I risultati di questa ricerca sono stati pubblicati qualche giorno dopo un carteggio tra Roberto Saviano e il Presidente del Consiglio Matteo Renzi, il quale a conclusione del suo intervento insiste sulla necessità di sfruttare il semestre europeo per fare capire anche agli altri paesi membri che “la mafia non è più solo un problema italiano”. La ricerca sopra citata evidenzia come la vicina Costa Azzurra sia un territorio privilegiato per investimenti e riciclaggio di denaro da parte delle organizzazioni mafiose. I territori di frontiera che concernono zone delicate quali un Comune sciolto per infiltrazioni mafiose, che superano ogni tipo di frontiera, nazionalità e legislazione, devono ottenere a livello europeo un maggiore rafforzamento delle attività di coordinamento delle forze di polizia e un ruolo più attivo della politica. I governi nazionali devono impegnarsi ad avviare nuovi piani di collaborazione e proporre iniziative legislative che predispongano strumenti più incisivi per rendere più tagliente la lotta alla criminalità organizzata su tutto il territorio europeo. Questo deve essere anche una priorità nell’agenda dei candidati del PD al Parlamento Europeo.

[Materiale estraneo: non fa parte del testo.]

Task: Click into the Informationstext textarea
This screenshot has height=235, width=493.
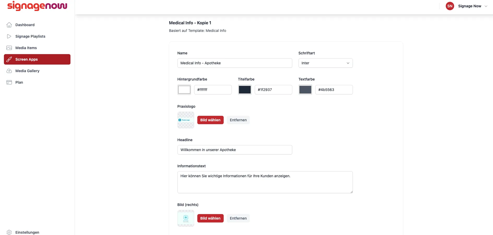Action: (265, 182)
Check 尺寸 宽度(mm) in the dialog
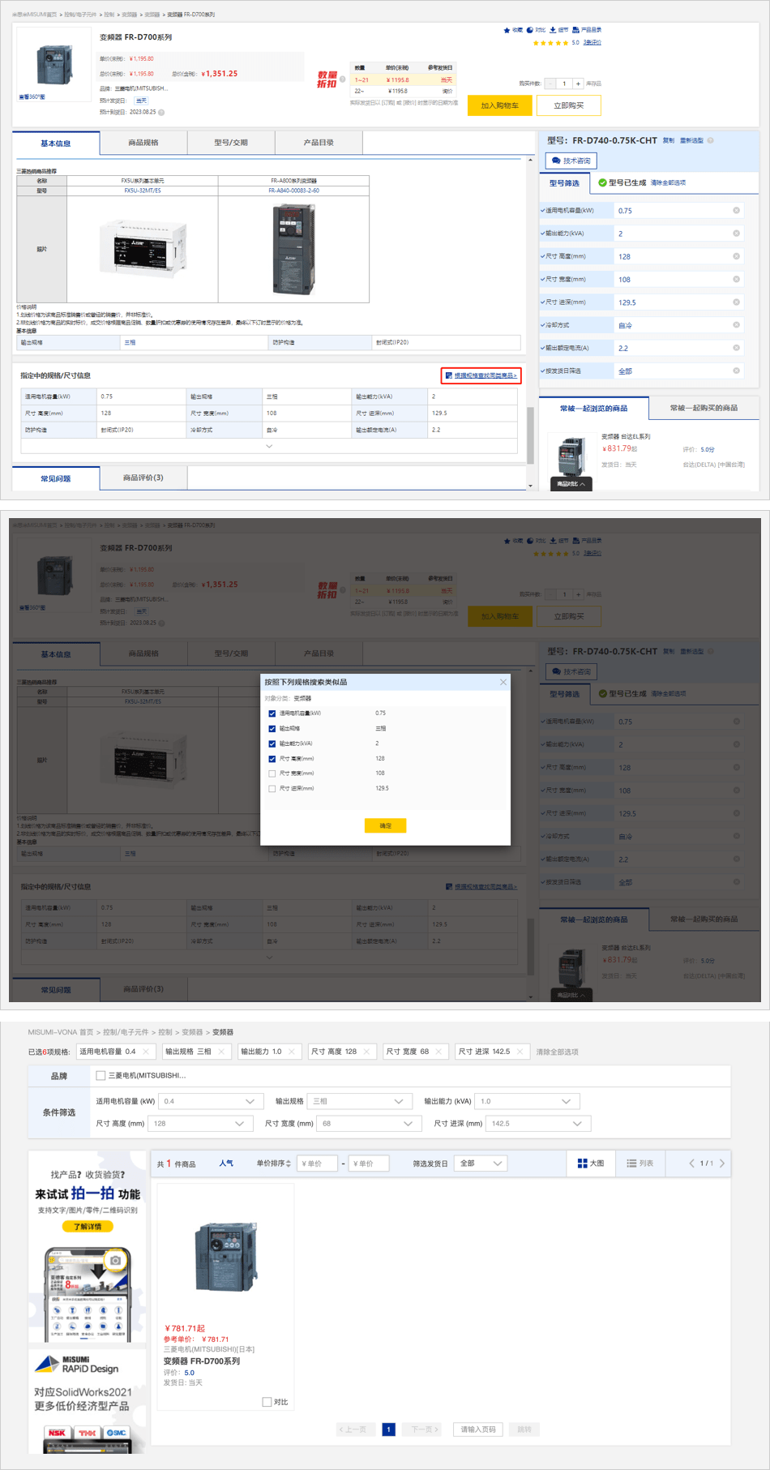The width and height of the screenshot is (770, 1470). (272, 774)
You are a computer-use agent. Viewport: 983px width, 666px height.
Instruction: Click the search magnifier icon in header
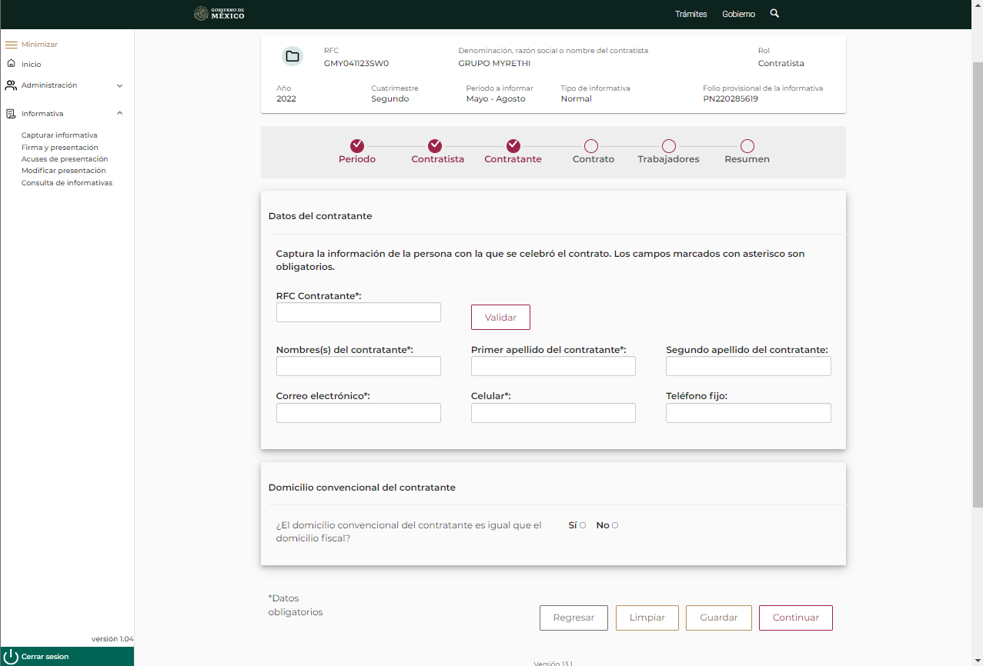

In vista del prossimo arrivo della Commissione parlamentare antimafia in Provincia di Imperia chiediamo che agli incontri con le autorità italiane seguano anche quelli con le autorità francesi ed in particolare con la Prefettura di Nizza. Di questo impegno sarà interessata la Sen. Donatella Albano, membro della Commissione, per rilanciare l’armonizzazione degli ordinamenti, la cooperazione sul contrasto alle mafie e la sensibilizzazione su un tema che è spesso sottovalutato, ripetendo così un errore italiano per cui “il Nord era convinto che le mafie fossero una questione del Sud e si è ritrovato i boss in casa, svegliandosi troppo tardi”.